Extract to read:

---

In response to reader e-mails asking why we have to report nothing but bad news these days, we interrupt your regularly scheduled profit warning to bring you a few items that may be construed as positive developments.
A little M&A activity
In recent weeks, two tech companies have stepped up to the plate with sizeable acquisitions. Are these strategic deals the first wave of things to come?
Merger and acquisition action was light in the first quarter for good reason. Potential targets weren't pleased with their stock prices and wanted to fetch better premiums. Potential acquirers weren't confident enough in their own stock prices to do a deal either.
That situation could be changing. Chipmaker LSI Logic (NYSE: LSI) spent $878 million to acquire C-Cube (Nasdaq: CUBE) in a stock swap. The acquisition enables LSI to expand into the broadband entertainment market.

---

Data provided:
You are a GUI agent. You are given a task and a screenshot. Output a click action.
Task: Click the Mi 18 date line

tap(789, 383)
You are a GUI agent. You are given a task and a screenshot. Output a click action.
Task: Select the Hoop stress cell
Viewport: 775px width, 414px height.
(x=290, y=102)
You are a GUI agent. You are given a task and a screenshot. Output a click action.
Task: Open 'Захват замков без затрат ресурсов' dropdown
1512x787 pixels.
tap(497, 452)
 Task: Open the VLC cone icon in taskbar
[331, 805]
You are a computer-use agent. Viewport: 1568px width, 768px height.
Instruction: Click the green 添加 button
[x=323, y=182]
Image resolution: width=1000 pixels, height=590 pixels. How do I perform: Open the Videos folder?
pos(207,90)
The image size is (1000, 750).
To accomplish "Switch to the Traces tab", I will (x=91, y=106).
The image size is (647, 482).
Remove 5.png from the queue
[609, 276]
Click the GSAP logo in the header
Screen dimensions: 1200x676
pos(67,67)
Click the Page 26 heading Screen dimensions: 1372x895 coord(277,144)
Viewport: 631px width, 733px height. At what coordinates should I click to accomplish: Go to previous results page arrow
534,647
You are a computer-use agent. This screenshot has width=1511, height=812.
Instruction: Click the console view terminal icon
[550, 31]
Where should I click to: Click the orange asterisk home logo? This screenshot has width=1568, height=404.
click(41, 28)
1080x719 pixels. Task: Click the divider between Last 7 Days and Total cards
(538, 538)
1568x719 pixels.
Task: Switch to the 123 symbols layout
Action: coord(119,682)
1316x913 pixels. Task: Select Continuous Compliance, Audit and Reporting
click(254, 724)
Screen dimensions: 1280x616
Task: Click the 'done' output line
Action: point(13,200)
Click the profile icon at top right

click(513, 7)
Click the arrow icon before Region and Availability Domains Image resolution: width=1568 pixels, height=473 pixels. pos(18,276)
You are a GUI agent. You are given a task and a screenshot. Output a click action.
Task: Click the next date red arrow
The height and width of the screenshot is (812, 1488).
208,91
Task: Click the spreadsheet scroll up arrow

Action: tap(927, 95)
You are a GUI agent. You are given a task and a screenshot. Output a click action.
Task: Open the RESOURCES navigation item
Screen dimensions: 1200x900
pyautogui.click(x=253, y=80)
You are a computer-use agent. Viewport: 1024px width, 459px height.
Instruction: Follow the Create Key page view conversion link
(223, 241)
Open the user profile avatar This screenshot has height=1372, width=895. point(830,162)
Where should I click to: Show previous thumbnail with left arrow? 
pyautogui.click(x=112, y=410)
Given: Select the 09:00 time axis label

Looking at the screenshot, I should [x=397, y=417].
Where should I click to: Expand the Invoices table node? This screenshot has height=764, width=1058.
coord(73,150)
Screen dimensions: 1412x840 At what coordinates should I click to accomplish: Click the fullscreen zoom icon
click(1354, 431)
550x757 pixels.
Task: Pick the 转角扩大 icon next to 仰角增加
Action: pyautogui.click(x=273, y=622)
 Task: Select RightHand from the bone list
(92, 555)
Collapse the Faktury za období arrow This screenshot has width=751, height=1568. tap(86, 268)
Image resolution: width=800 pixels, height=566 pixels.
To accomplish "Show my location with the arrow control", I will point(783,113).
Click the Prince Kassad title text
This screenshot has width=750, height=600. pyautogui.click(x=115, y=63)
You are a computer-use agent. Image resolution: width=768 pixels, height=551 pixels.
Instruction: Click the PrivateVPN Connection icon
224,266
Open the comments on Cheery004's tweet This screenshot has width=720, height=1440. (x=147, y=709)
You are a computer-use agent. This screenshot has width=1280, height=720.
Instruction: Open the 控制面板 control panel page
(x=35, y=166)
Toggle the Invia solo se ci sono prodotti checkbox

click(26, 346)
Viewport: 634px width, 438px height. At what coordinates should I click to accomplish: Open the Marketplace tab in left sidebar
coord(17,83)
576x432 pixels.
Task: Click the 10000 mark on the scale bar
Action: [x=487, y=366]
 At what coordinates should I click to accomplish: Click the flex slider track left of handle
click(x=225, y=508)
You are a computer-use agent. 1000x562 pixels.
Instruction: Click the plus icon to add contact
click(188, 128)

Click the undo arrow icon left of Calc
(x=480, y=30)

---

Problem requirements:
Carry on the piece about tech-sector acquisitions, starting right after its last sentence. You won't need the lines above for this.

Reply to the exercise:
LSI makes communications and storage semiconductors for data, voice and video. C-Cube makes chips for DVD, set-top boxes and other consumer broadband devices. Put the two companies together and you have a boost to earnings and a diversified product line.
When the deal was announced last week, LSI was paying a 93 percent premium for C-Cube. And why not? LSI bought C-Cube for roughly $17 a share, well below the company's 52-week high of $31.
Electronic Data Systems (NYSE: EDS), a computer services company, on Monday also announced its second recent acquisition. EDS bought German peer Systematics AG in a stock-and-cash deal valued at about $570 million. The move will double EDS' presence in Germany and boost its position in Europe. Last month, EDS forked over $670 million for airline data centers and other technology assets from Sabre Holdings.
What? You're going to meet estimates?!?!?!?!
Yes folks, a few companies will hit their earnings estimates. Actually, most tech companies will meet estimates--if only because they delivered profit warnings already. (Oops, there I go being negative again.)
Priceline (Nasdaq: PCLN) said Monday it will meet targets for the first and second quarters. The company issued its outlook when it reported fourth-quarter results Feb. 15. That means Priceline went more than a month without the business falling apart amid impaired visibility.
Break out the rally caps!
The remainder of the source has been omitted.